Bach playing with a genuine inner glow, capricious, spontaneous and imaginative

Record and Artist Details

Composer or Director: Johann Sebastian Bach

Genre:

Instrumental

Label: Nonesuch

Media Format: CD or Download

Media Runtime: 65

Mastering:

Stereo
DDD

Catalogue Number: 7559-79698-2

Tracks:

Composition Artist Credit
(6) Partitas, Movement: No. 1 in B flat, BWV825 Johann Sebastian Bach, Composer
Johann Sebastian Bach, Composer
Richard Goode, Piano
(6) Partitas, Movement: No. 6 in E minor, BWV830 Johann Sebastian Bach, Composer
Johann Sebastian Bach, Composer
Richard Goode, Piano
(6) Partitas, Movement: No. 3 in A minor, BWV827 Johann Sebastian Bach, Composer
Johann Sebastian Bach, Composer
Richard Goode, Piano
This second volume of Richard Goode’s complete set of Bach Partitas has been a fair time coming, but has been well worth the wait (the first volume was reviewed in March 1999). Here as before one senses a distinguished lineage, a tradition of Bach piano playing with a Classical-Romantic bent that reaches back to Harold Samuel via Borowsky, Horszowski, Schnabel and Serkin. Like them (though not specifically in the Partitas) Goode treats line as paramount, stressing counterpoint only where and when it serves an expressive end, as in the First Partita’s Allemande. Like Schnabel, Goode can occasionally accelerate a phrase to focus its place in the larger context. The use of crescendo is subtle yet telling (the Corrente) and the way phrases breathe, suggests hours spent focusing on a precise rubato. You notice this especially in the Third Partita’s Sarabande whereas the Sarabande of the First Partita is a fine example of what I might call sublime cool, courtly yet aristocratic and with carefully terraced dynamics.

This is glorious music, and there’s barely a second when you are not aware of that fact. As I’ve said, everything flows from the logic of the line, and when perspectives do change (at around 46 seconds into the Third Partita’s opening two-part Fantasia, for example, where the lower voice takes the lead) the option seems inevitable. Arpeggiated passages are both sonorous and crystal-clear, especially in the Sixth Partita, where the Sarabande assumes a level of intensity that reminded me of Beethoven’s Diabelli Variations (as in the Largo molto espressivo Var 31).

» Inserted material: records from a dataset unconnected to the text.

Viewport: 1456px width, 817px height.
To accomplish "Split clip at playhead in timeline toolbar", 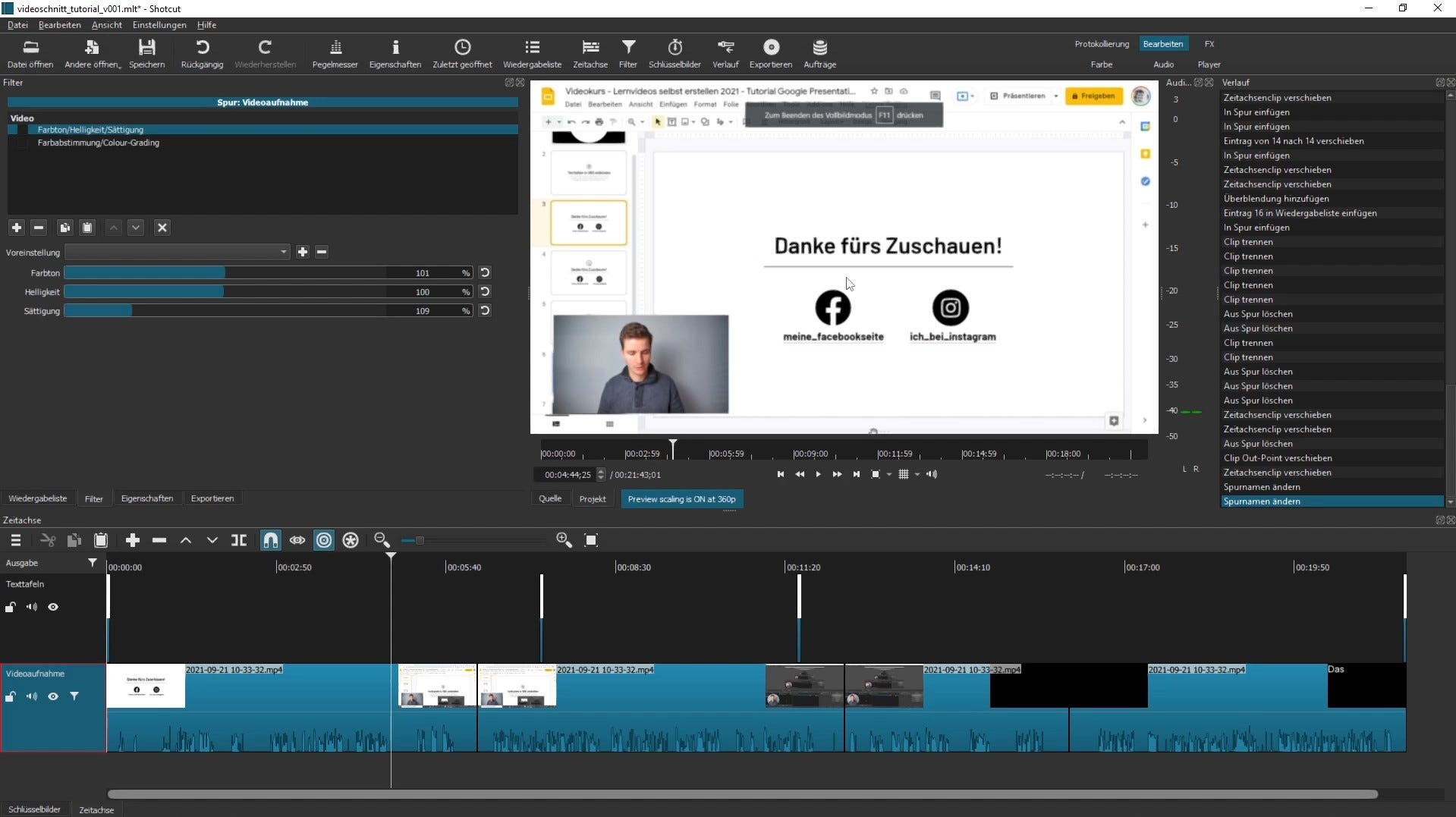I will (x=239, y=540).
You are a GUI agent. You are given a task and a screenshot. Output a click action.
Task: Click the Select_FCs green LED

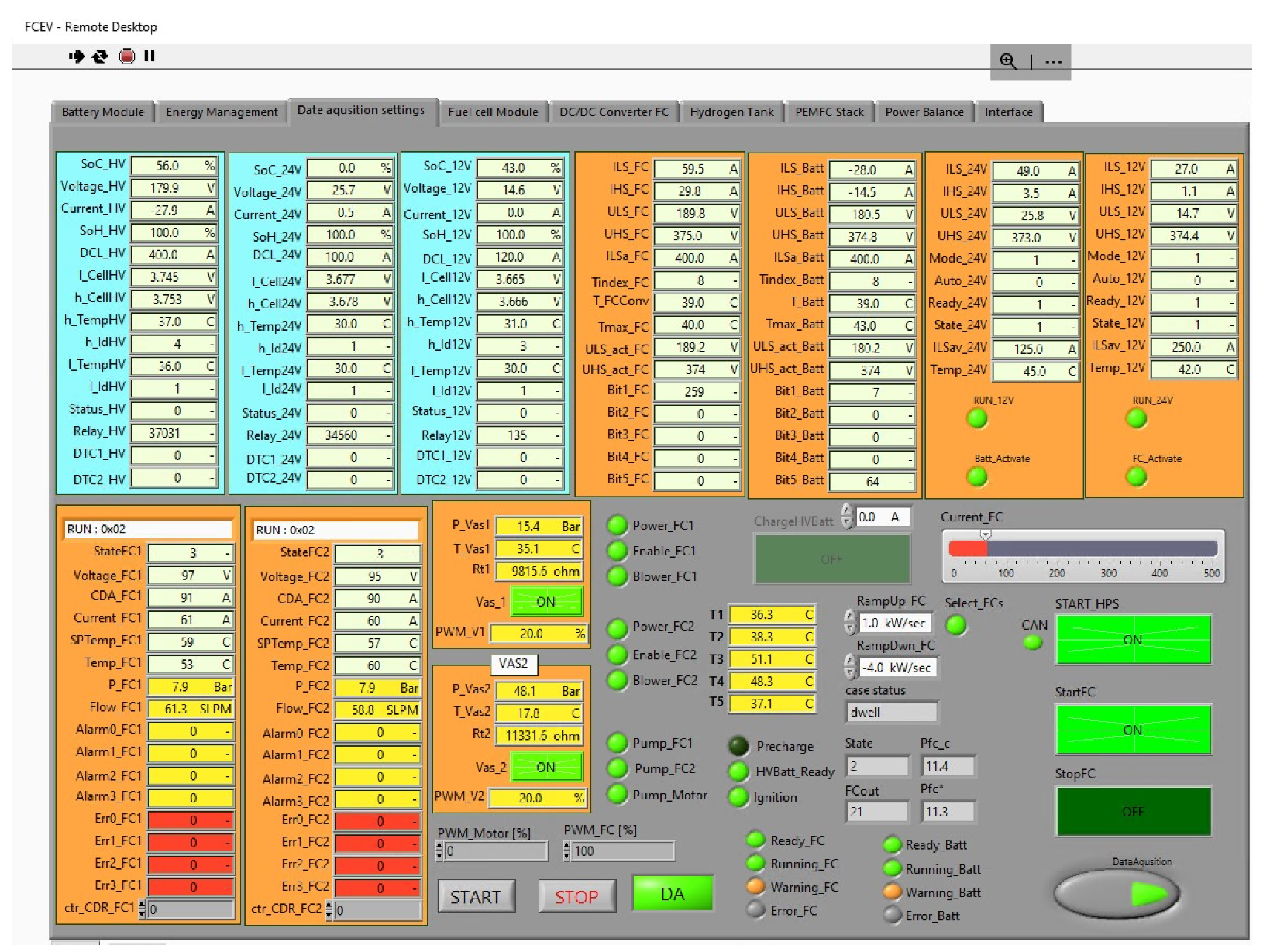956,626
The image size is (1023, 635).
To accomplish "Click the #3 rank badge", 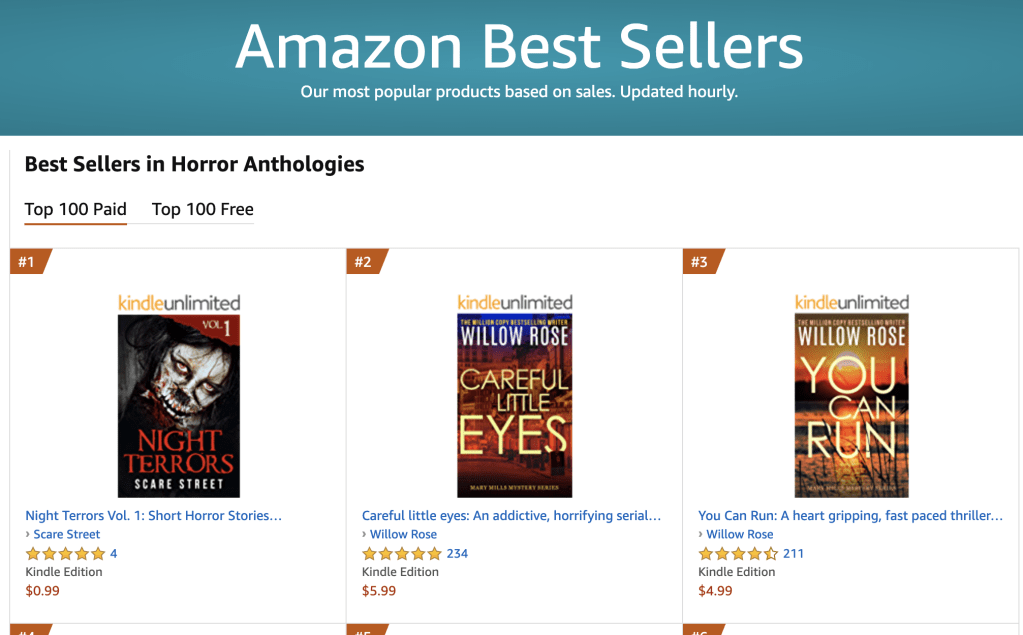I will tap(700, 262).
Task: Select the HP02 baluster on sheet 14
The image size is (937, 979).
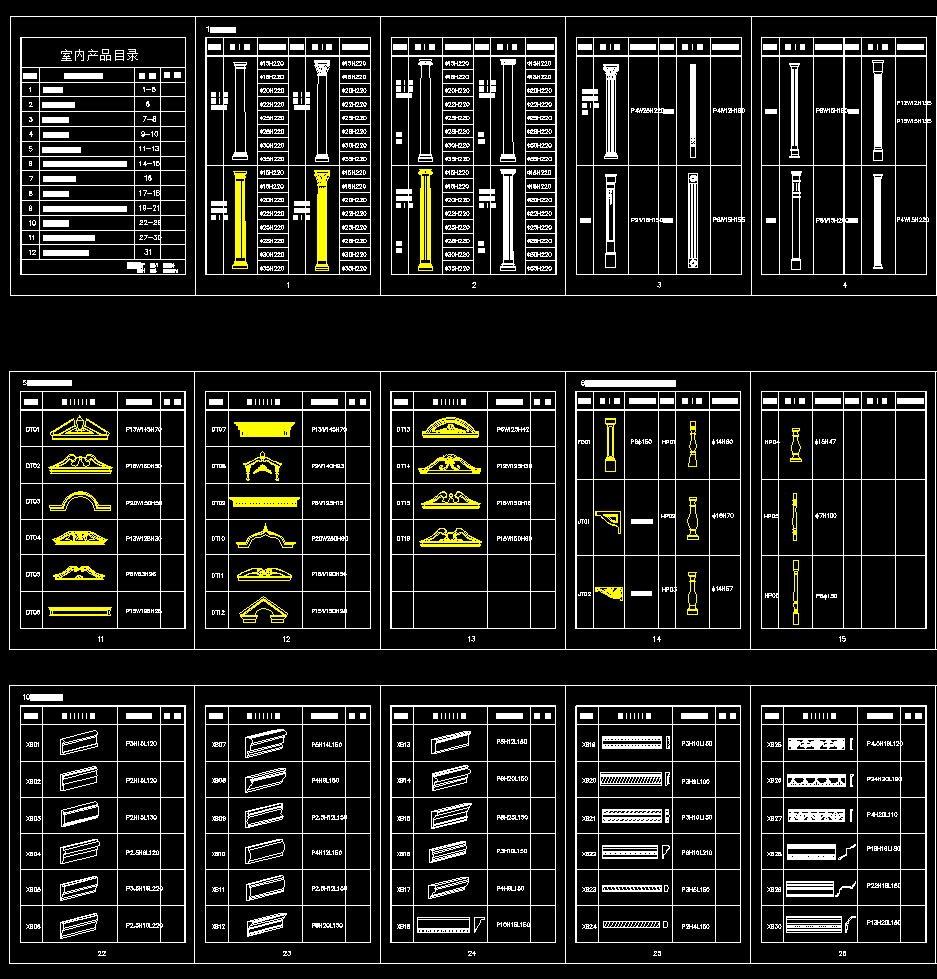Action: [x=690, y=517]
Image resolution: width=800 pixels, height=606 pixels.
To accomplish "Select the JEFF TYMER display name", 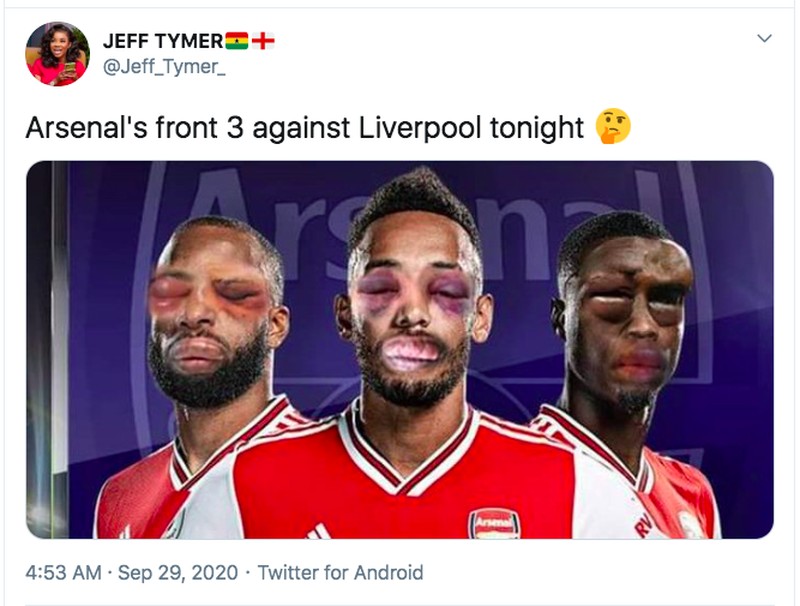I will 163,36.
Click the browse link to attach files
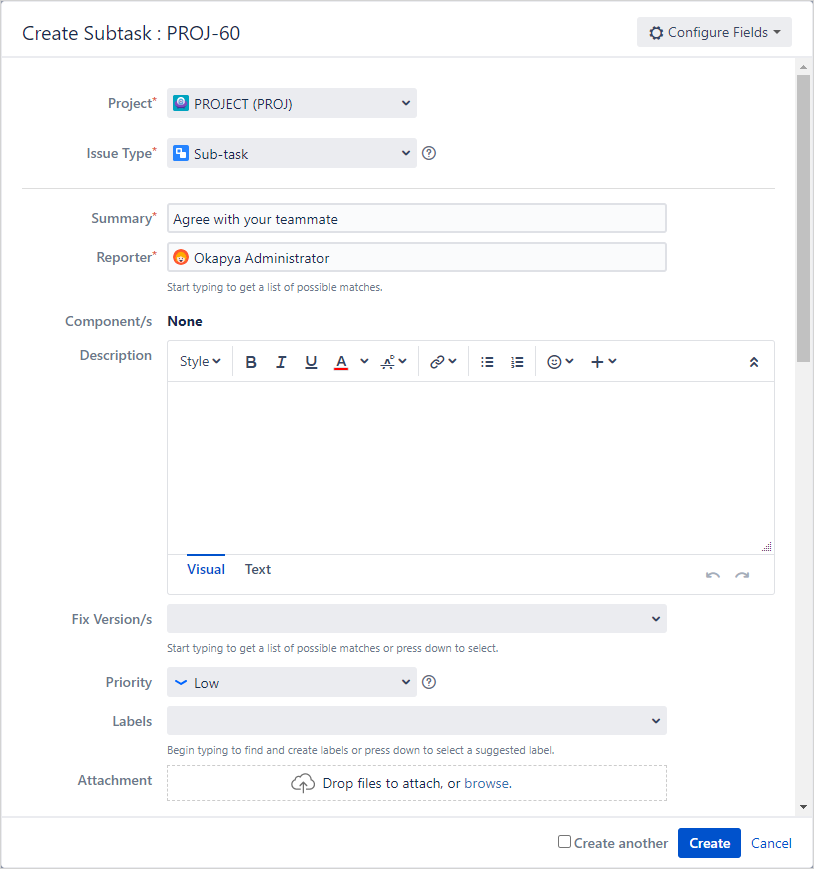Image resolution: width=814 pixels, height=869 pixels. click(487, 783)
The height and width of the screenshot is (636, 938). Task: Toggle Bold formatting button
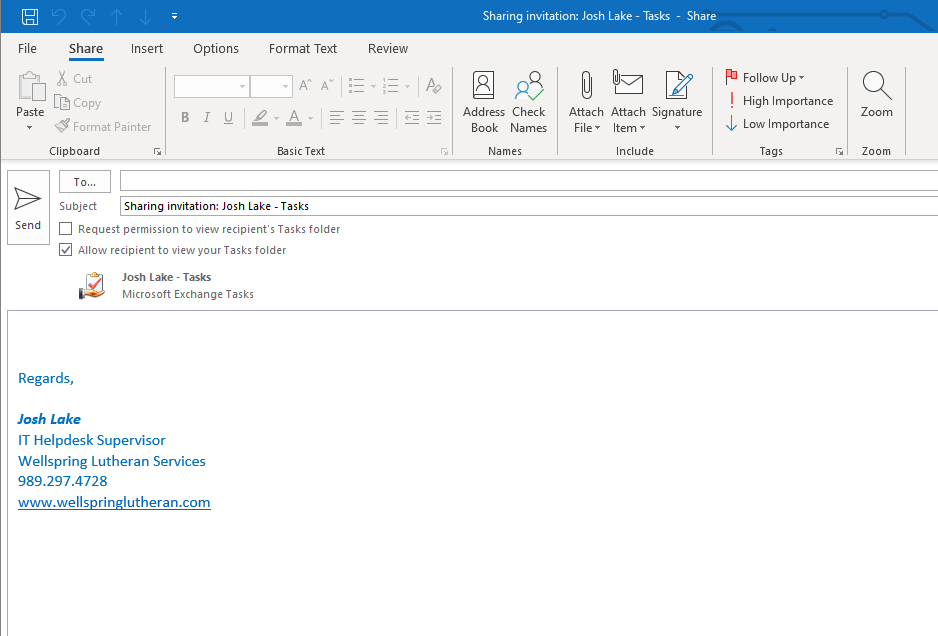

Everything essential to the spirit is here: dance and reverie, clarity and form, digital brilliance. Goode never forces his tone and although he has a secure sense of rhythm – the faster dances trip along rather than rush – there is no hint of the obsessive drive indulged by the post-Gould school. That, too, can be exciting, but Goode’s inner explorations of Bach will, I suspect, yield longer-term satisfaction, just as Murray Perahia’s have done. Though quite unalike in detail, the two players are more or less on an equal footing, this new CD being perhaps the finest solo Bach recital to appear this year so far. The sound is clean and luminous.